Гавриленков крутанулся и, сквернословя, пошел прочь. Отец вытер кровь, сочившуюся из треснувшей на солнце губы, и усмешливо посмотрел вслед враждующему соседу.
На полуторке к дому подъехал Григорий. Кто-то из шахтеров увидел толпу у нашего дома и не поленился сбегать на шахту. Григорий прошелся по саду, посмеялся с отцом.
— Ну и что, Степа?
Набычившись, Степан долго смотрел на Григория, словно раздумывая, как бы половчее поддеть его. Давно не ладил с мужем сводной сестры, считал Гришку пройдошливым и пронырливым. Разве нет? За обмен угля на сало у казаков Слюсарев подставил своего шофера под суд и укатил начальником на Украину. Когда же в Шахтерске малость подзабыли его делишки, вернулся, да не кем-нибудь, а начальником «Новой».

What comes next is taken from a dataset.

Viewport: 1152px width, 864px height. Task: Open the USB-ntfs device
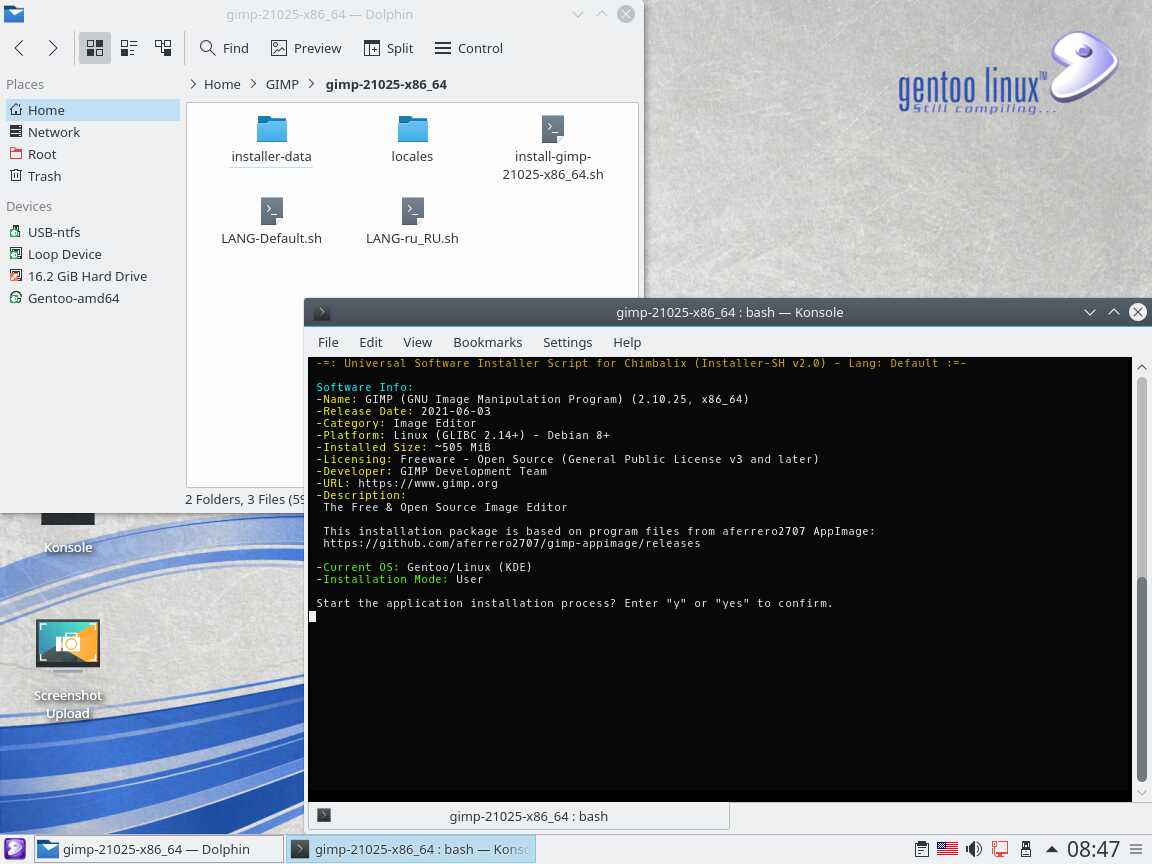pos(54,232)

— Где же справедливость? За что воевали? Да ладноть, Гришка. Выпиши мне новую спецовку, да подбрось угольку моей Лариске в станицу… Да не куксись! Чек на уголь я свой отдам, а за машину заплачу…
И Григорий давал команду своему заместителю уладить это дело…
— На машине прикатил? — задиристо выкрикнул Степан. — От шахты два шага, а ты на машине, как барин! Вишь, как вырядился в коверкоты! Забыл, что сам из шахтеров. Все забыл, Гришка! Молчишь? Сказать-то и нечего? Зачем прикатил?
— Домой тебя доставить, как барина, — бледнея, усмехнулся Григорий, зачем-то ощупывая воротник френча. — Сам сядешь или тебе помочь?
— Не зли наперед, Гришка, а то ить чертям тошно станет. Да хоть расстреляй, не боюсь тя, шкура!
Степан с трудом поднялся с лавки, затоптался на месте, как перед прыжком, и неожиданно так рванул рубаху на груди, что пуговицы брызнули.
— На, гад, пей шахтерскую кровь!
Пьяный Степан кинулся на Григория, но трое молодых шахтеров перехватили его и немало попыхтели, пока не перевалили через борт машины. Матерный крик Степана был слышен до тех пор, пока полуторка не скрылась за пригорком. Когда он напивался, был совершенно нетерпимый.
Мы с Димой распиливали сучковатые стволы срубленных яблонь и абрикосов на чурки. Мама выговаривала отцу:
— Скаженный ты, Авдеич. Хоть бы мне шепнул… И вид у тя такой страшный был. Думала, весь сад вырубишь.
— Э-э-э, мать, — засмеялся отец, умываясь возле кухни. — Ты бы проговорилась бабам и — никакого спектакля.
— Вот хрыч старый, — ворчала беззлобно мама, поливая ему на спину. — Зачем, думаю, в белую рубаху вырядился? Перед бабами покрасоваться? Куда уж тебе?
— Да ну? — игриво воскликнул отец. — Вот надоть ехать бахчу полоть, отпустишь с бабами?
— Замолчи, кобеляка! Хоть бы детей постеснялся! Опять за свое? Думаешь, не знаю, кому колбасы да наливки носил, когда в магазине работал? Мне Анфиса перед смертью призналась. — Мама заплакала и отвернулась к молоденькой вишенке, спрятала лицо в ветвях с нежными листочками. — Анфиса назло призналась, жизнь мне отравить хотела, сучка! Да фиг ей! Не на таковскую напала!
— Врет! Все врет Анфиска! На Гавриленкова она что наговорила? Будто Манька Стюкина от него. А я с Манькиным отцом в гражданскую, в одном отряде… На моих глазах погиб и просил помочь Маньке и ее матери… Ну иногда и я давал… Стюкиной, а не Анфиске, поняла? Вопрос исчерпан!
Отец всегда отказывался от обвинений в неверности, горячо убеждал маму, что завистливые люди всякое могут наговорить, только распусти уши, да и лучше ее, Демьяновны, на свете никого нет. Глаза у отца неожиданно влажнели, губы вздрагивали от скупой улыбки, и мама задыхалась от счастья, отходила сердцем.